• Reading text:
>> begin
When teacher salary schedules first came into vogue in the early 20th century, they were designed to equalize wages among public school teachers across race, ethnicity, and gender. Today, teachers’ unions still tend to support these schedules, typically printed in a grid format that show how much a teacher earns, with increases for each year the teacher has worked in the district and for higher levels of education.
But in an attempt to make wages fair and transparent, are salary schedules creating other types of inequities? That’s the case made by a provocative new report from the Brookings Institution.
It argues that, in continuing to pay premiums for experience and educational attainment, teacher salaries are potentially making it harder to recruit and hold onto teachers of color and young teachers, despite concerns about the lack of diversity in the teaching force and high rates of teacher turnover.
Here are some takeaways:
Salary schedules were put into place to foster wage equality.
At one time, teacher salaries showed a lot of inequities, with high school teachers and white males getting paid more than other teachers. The salary schedule came about to combat such disparities. States or districts generally set schedules to allow for salary increases over years and for the accumulation of education credits. In the 2011-12 school year, 89 percent of public school districts paid teachers according to salary schedules.
But the same salary schedule system has created unexpected wage inequalities.
Teachers’ salary schedules are so rigid in their reliance on education attainment and experience to determine pay increases that they inadvertently end up creating pay gaps between teachers in wealthy areas and those who teach in poor areas, the analysis argues. For example, suburban and wealthy districts tend to employ more experienced teachers, and those teachers are being compensated for that experience. Potentially, that means that schools with higher needs, where turnover is higher, are getting inexperienced—and less highly paid teachers.
“Salary schedules are resistant to paying teachers differently for working in high-needs school settings,” Michael Hansen, a co-author of the report, told Education Week. Yet teachers of color often work in these settings, he said. “So perhaps if we actually paid them for working in high-needs schools, implicitly that is a bonus that disproportionately benefits minority teachers and would disproportionately increase their income. That would be a way to bring more people of color into the profession.”
Wage disparities among schools will be hard to erase as long as salary schedules continue to base pay bumps on education attainment and experience.
Research since the late 1990s has shown that earning a master’s degree does not necessarily translate into growth in student achievement. Experience does matter, but there is disagreement over how much teachers improve over time. (Stephen Sawchuk writes in Education Week about recent studies that challenge the notion that teachers improve over their first three years in the classroom and then plateau thereafter.)
>> end
• Supplied material:
>> begin
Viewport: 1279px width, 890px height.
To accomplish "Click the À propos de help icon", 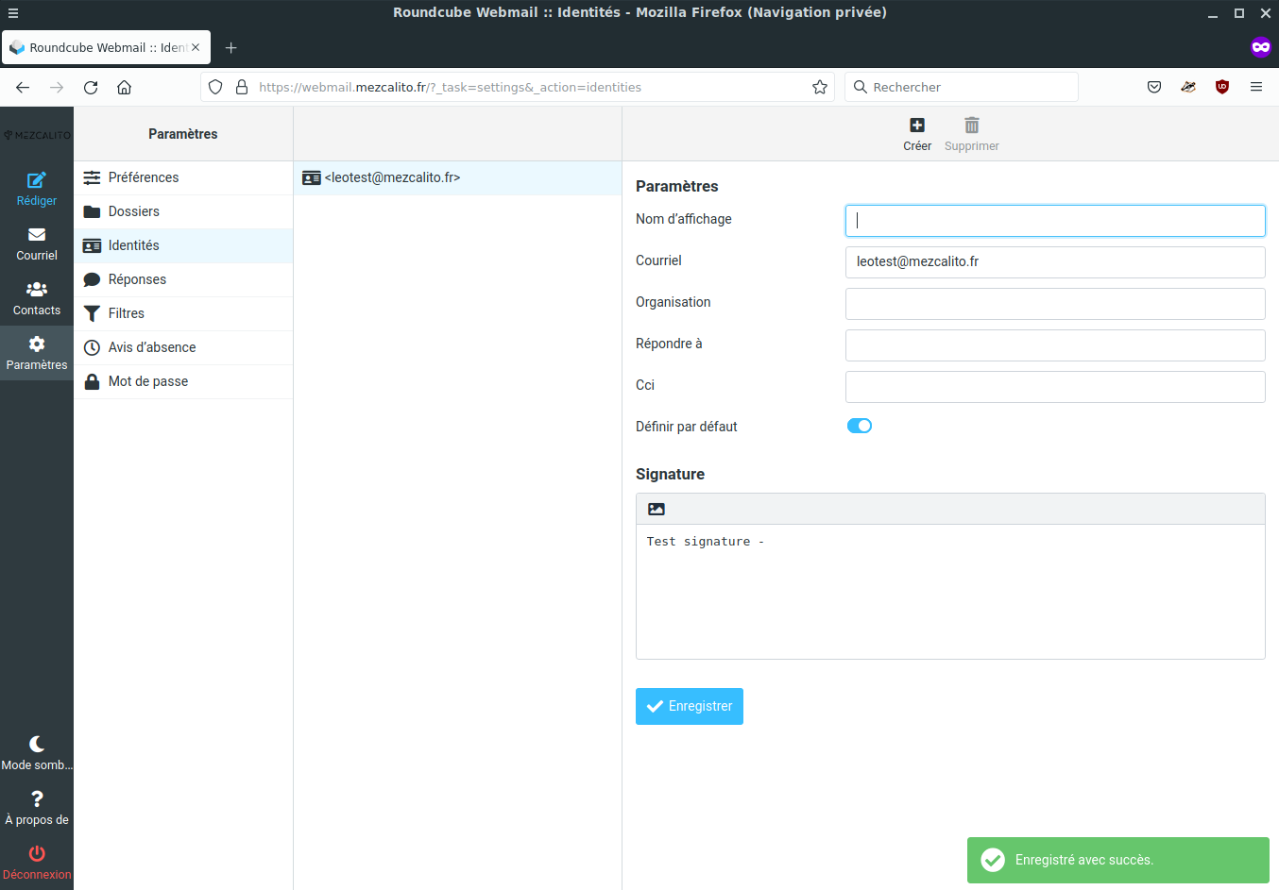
>> end
• To do:
1. Decide whether each statement agrees with the article on teacher salary schedules, answering yes or no and quoting the deciding words: (a) In the 2011-12 school year, most public school districts paid teachers according to salary schedules. (b) Teachers' unions today generally oppose salary schedules. (c) Research has shown that earning a master's degree reliably raises student achievement.
2. Please rewrite the paragraph of the salary schedule article that begins "Teachers’ salary schedules are so rigid" as a short list that keeps its main facts.

• Outputs in order:
1.
(a) Yes: "In the 2011-12 school year, 89 percent of public school districts paid teachers according to salary schedules."
(b) No: "Today, teachers’ unions still tend to support these schedules"
(c) No: "earning a master’s degree does not necessarily translate into growth in student achievement"

2.
- Salary schedules rely rigidly on education attainment and experience to set pay increases.
- According to the analysis, this unintentionally creates pay gaps between teachers in wealthy areas and those in poor areas.
- Suburban and wealthy districts tend to employ more experienced teachers, who are paid for that experience.
- As a result, higher-needs schools, where turnover is higher, may get inexperienced and less highly paid teachers.